In Python, the terms exception and error mean roughly the same thing: an unusual condition in a program that usually indicates a problem. Exceptions became popular as a programming language feature in the 1980s and 1990s with the advent of C++ and Java. They replace the use of error codes , which are values returned from functions that indicate a problem. The nice thing about exceptions is that the return value is only relevant to the purpose of the function, not to indicate that there was an error.

Error codes can also cause problems with programs. For example, Python's find()string methods typically return the index at which the substring was found, or -1as an error code if the substring was not found. But since we can also use -1to specify an index from the end of the string, inadvertently using it -1as an error code could introduce a bug. Type the following in an interactive shell to see how this works.

>>> print('Letters after b in "Albert":', 'Albert'['Albert'.find('b') + 1:])
Letters after b in "Albert": ert
>>> print('Letters after x in "Albert":', 'Albert'['Albert'.find('x') + 1:])
Letters after x in "Albert": Albert

Part of the code 'Albert'.find('x')evaluates to an error code -1. This makes the expression 'Albert'['Albert'.find('x') + 1:]evaluate to 'Albert'[-1 + 1:], which further evaluates to 'Albert'[0:], and then evaluates to 'Albert'. Obviously, this is not the expected behavior of the code. Calling index()instead find(), as in 'Albert'['Albert'.index('x') + 1:], raises an exception, making the problem too obvious to ignore.

String methods , on the other hand, index()raise an exception when the substring cannot be found ValueError. If you don't handle this exception, it will crash the program - this behavior is usually better than not noticing the error.
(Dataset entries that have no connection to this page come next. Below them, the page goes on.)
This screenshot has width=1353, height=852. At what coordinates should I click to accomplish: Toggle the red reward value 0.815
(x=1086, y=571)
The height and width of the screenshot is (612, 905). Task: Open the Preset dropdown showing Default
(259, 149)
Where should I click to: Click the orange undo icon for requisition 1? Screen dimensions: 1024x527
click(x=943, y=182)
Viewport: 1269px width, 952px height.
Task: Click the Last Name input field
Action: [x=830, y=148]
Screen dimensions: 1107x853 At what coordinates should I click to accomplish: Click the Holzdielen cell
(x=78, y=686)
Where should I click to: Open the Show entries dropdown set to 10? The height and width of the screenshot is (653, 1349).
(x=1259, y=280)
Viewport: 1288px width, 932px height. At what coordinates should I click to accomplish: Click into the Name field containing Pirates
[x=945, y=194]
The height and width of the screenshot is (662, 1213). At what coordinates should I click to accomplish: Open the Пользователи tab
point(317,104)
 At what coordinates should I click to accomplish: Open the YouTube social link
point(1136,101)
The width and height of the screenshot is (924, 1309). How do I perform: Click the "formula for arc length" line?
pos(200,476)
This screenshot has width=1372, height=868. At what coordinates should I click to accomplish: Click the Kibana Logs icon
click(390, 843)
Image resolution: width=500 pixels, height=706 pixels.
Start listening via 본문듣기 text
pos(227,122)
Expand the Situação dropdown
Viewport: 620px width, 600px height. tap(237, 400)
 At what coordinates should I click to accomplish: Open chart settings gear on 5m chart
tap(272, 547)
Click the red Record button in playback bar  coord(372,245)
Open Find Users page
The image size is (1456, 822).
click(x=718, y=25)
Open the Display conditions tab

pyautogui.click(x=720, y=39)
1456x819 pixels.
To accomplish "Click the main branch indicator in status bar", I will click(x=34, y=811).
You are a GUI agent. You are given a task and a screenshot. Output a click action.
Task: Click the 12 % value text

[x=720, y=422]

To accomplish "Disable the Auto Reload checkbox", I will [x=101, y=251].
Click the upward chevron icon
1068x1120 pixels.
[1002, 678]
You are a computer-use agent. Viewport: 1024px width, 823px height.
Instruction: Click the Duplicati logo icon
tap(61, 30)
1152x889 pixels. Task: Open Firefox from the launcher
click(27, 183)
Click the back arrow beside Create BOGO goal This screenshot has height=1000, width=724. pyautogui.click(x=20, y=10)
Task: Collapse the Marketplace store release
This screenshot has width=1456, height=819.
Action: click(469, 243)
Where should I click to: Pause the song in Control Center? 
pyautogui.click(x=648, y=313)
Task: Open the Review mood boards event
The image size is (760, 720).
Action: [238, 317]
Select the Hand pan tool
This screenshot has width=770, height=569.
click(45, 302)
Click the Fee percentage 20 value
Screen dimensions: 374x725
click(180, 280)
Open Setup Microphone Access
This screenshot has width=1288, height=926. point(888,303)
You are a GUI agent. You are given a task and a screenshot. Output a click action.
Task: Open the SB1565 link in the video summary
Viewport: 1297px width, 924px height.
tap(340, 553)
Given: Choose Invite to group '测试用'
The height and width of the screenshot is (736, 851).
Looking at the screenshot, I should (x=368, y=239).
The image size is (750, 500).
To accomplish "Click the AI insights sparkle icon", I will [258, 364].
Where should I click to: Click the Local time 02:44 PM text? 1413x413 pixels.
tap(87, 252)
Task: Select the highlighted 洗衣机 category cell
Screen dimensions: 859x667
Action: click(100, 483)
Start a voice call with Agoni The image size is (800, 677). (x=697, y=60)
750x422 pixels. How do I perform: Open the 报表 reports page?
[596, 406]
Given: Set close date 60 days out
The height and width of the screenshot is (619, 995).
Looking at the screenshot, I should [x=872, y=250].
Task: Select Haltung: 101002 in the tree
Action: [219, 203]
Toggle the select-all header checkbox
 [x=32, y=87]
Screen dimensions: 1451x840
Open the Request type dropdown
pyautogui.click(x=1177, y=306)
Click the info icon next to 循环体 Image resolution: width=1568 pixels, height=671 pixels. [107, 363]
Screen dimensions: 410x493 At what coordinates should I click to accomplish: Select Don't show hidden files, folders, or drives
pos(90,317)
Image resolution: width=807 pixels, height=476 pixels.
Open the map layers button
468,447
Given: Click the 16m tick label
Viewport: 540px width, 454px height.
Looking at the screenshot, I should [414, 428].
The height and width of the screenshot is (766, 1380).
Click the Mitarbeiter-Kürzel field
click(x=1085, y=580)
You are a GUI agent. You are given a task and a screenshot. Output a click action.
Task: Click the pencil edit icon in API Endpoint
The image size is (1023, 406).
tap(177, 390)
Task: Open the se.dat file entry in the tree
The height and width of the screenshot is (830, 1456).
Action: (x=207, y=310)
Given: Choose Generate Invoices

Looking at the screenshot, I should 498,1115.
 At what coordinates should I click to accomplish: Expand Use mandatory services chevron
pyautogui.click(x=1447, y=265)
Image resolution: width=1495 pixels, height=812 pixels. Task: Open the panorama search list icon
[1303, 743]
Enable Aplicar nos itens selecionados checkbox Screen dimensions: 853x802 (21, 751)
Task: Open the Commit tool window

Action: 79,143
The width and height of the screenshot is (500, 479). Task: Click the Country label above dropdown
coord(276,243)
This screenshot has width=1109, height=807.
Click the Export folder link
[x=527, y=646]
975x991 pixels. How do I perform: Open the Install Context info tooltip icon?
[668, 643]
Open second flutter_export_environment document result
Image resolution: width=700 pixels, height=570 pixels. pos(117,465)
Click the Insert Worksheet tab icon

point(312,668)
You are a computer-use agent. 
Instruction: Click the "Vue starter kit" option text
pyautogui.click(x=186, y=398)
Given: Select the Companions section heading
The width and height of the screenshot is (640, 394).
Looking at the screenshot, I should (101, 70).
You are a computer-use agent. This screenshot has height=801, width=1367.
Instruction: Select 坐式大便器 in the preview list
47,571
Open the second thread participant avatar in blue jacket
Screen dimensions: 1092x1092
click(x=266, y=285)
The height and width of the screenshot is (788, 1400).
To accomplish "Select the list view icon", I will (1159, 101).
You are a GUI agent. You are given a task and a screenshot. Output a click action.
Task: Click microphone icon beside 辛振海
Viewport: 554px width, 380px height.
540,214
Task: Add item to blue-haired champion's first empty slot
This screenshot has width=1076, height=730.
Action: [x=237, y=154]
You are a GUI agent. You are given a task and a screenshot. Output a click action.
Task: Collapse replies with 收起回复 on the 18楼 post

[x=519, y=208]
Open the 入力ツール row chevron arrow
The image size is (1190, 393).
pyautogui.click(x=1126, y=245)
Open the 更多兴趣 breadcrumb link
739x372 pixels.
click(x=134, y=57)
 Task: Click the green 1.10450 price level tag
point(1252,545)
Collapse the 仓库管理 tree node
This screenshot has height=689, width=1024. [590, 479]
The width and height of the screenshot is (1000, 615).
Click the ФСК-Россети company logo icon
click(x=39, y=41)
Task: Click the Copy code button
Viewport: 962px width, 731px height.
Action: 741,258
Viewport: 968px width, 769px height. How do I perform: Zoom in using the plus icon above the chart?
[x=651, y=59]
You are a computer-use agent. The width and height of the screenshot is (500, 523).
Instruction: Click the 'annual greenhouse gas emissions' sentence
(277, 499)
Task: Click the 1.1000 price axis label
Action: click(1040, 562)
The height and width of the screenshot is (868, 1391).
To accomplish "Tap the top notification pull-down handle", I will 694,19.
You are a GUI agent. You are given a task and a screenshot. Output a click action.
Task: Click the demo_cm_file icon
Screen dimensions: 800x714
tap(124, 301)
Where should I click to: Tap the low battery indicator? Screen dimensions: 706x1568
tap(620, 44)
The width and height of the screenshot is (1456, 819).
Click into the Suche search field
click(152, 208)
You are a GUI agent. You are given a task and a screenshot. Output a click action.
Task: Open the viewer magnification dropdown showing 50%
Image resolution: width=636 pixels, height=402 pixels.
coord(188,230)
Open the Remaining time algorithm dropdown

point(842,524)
ValueErrorThe name of the exception class usually ends with "error", as in , NameErroror , when the exception indicates an actual error SyntaxError. Exception classes that represent exceptional conditions that are not necessarily errors include StopIteration, KeyboardInterruptor SystemExit.

Summarize

Functions are a common way of putting our program code together, and they require you to make certain decisions: what to name them, how big they should be, how many parameters they should have, and how many you should pass for those parameters parameters. The and syntax defin statements allows functions to receive varying numbers of arguments, making them variadic functions.***

Although Python is not a functional programming language, it has many features used by functional programming languages. Functions are first-class objects, which means you can store them in variables and pass them as arguments to other functions (called higher-order functions in this context). Lambda functions provide a short syntax for specifying unnamed, anonymous functions as arguments to higher-order functions. The most common higher-order functions in Python are map()and filter(), although the functionality they provide can be performed much faster using list comprehensions.

The return value of a function should always be the same data type. You should not use return values as error codes: exceptions are used to indicate errors. In particular Nonevalues are often incorrectly used as error codes.